Saturday, September 11, 2010
Has my wee man's eyesight been so bad all this time without any of us noticing? :-( It nearly broke my heart to see this new excited Pudge, even happier than the usual Pudge.
While tidying the kitchen after dinner, he bounced through to me and said 'Mummy, can I go outside and look at the night sky?' Again this was followed by another exclamation of awe. Wee man...
Monday, September 06, 2010
After three years of fighting the spots (as you can see we still have one of those on his right cheek) we received a letter from nursery saying he'd had an ambiguous eye test. That was about ten months ago. I rang the number on the letter from the NHS and was told he'd be recalled for a more detailed eye test within nine months.
Of course nine months came and went with nothing so I rang again the week before he was due to start school, given being able to see always puts you at an advantage in school. They claimed they'd discharged him without seeing him and advised if I was still worried about him I should simply take him to a high street optician. Grrrr, thanks - I would have done that ten months ago, had I known...

TASK REQUIREMENTS:
**1)** In the blog text about a boy's eyesight, how soon was he supposed to be recalled for a more detailed eye test?
**2)** Carry on the blog text about a boy's eyesight, starting right after its last sentence.

PROVIDED INFORMATION:

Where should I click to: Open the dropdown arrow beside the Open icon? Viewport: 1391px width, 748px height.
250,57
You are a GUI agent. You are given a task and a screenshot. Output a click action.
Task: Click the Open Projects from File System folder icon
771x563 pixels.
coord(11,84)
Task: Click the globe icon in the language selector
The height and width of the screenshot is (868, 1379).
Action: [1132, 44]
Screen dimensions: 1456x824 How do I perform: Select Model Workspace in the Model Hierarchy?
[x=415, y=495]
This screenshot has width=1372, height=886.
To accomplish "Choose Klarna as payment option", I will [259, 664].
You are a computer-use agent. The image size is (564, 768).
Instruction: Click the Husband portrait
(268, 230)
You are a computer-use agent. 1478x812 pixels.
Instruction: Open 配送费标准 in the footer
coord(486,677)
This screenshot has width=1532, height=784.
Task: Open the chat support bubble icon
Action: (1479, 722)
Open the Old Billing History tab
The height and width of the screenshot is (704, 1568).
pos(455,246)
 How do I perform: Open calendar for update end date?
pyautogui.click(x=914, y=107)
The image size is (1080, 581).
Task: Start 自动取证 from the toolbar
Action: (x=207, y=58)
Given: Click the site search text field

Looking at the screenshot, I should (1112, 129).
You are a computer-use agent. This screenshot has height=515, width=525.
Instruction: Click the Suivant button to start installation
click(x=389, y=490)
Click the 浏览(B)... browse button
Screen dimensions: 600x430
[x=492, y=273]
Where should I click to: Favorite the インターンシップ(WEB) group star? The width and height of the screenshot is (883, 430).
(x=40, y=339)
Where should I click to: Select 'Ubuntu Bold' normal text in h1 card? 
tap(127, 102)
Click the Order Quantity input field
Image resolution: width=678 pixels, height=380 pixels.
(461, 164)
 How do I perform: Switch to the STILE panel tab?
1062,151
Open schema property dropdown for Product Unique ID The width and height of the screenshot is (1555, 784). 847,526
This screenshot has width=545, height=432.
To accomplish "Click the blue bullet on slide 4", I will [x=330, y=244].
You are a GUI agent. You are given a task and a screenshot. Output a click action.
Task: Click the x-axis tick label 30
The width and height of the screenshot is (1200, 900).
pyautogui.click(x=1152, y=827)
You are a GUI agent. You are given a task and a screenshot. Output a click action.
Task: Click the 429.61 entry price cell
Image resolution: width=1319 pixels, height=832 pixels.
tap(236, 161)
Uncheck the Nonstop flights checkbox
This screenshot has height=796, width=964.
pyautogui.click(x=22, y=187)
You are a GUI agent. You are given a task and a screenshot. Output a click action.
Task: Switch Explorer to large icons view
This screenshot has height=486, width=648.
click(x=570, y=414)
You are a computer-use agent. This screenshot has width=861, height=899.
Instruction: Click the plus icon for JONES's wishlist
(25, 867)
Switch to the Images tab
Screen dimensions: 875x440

PER-TASK ANSWERS:
**1)** Within nine months.

**2)**
So off we trundled last week to Specsavers and they checked the health of his eyes - no problem, and rebooked us a week later for a pupil dilation and eye check.
We arrived today, had his pupils dilated and were sent away for a half hour wait before the test could take place. To cheer him up I offered to take him to Waitrose for sweets. He chose a Kinder egg. I built the toy as he chomped on the chocolate. I handed it to him, only to have him ask what it was (a Little Red Riding Hood wolf in a nightie) - I hadn't realized the dilation would make his eyes so blurred he couldn't tell what he'd got, poor wee man!
As we walked back down Byres road he pointed at the lamp posts and told me they were lovely helicopters. Oh dear - the dilated pupils were really having bad side effects :-(
Once inside the optician diagnosed long-sightedness that he should outgrow before adulthood but insisted he wears glasses before his vision sustains any permanent damage in the meantime. Poor baby :-( He has such beautiful eyes, I don't want to hide them.
I already see years of broken, lost, and temporarily misplaced glasses stretching before me. Years of glasses forgotten on visits to his father that I'll get to replace, no doubt :-( And years of hospital appointments stretch ahead again...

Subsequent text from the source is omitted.